I spoke on a motion at the Sinn Fein Ard Fheis. In front of many many people, and along with a que of probably 50. Mum recorded it. Public speaking is not my thing, but you would not have been able to stop me, even though most of us in the que were saying the exact same thing.





I wasn't able to write this this time last year. It felt too close. It still feels very close. And again, I'm sure there isn't a whole lot in this that hasn't been said before, but I had to say it too. 
If I can be proud for taking part in a campaign that nearly broke me, than I am proud. I'm proud of the work I did locally. I'm proud of the role I took on for ARC. I'm happy that I met so many very wonderful people along the way and that I've made real friends as a result who I am still in regular contact with. I wish I saw them more and I miss them desperately. I'm deeply grateful for my ARC family who I love the bones of. They were so good to me in the lead up to the referendum, but they have been genuinely wonderful since. As is the ARC way, there are too many of them to name individually, but I love you all truly. 

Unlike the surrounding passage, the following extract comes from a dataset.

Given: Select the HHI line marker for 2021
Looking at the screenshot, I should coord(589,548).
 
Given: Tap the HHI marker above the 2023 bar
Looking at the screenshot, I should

I don't think there will ever be a time that I don't want to talk about Repeal, or that talking about it won't make me cry. When the official result did come in, the first thing I thought of was all the baby girls that would be born in Ireland on the 26th of May, 2018. Into this new world that was giving them just a little bit more equality. And that we had done that. Together. 

If that's the best thing I'll ever do it my life, then that is enough.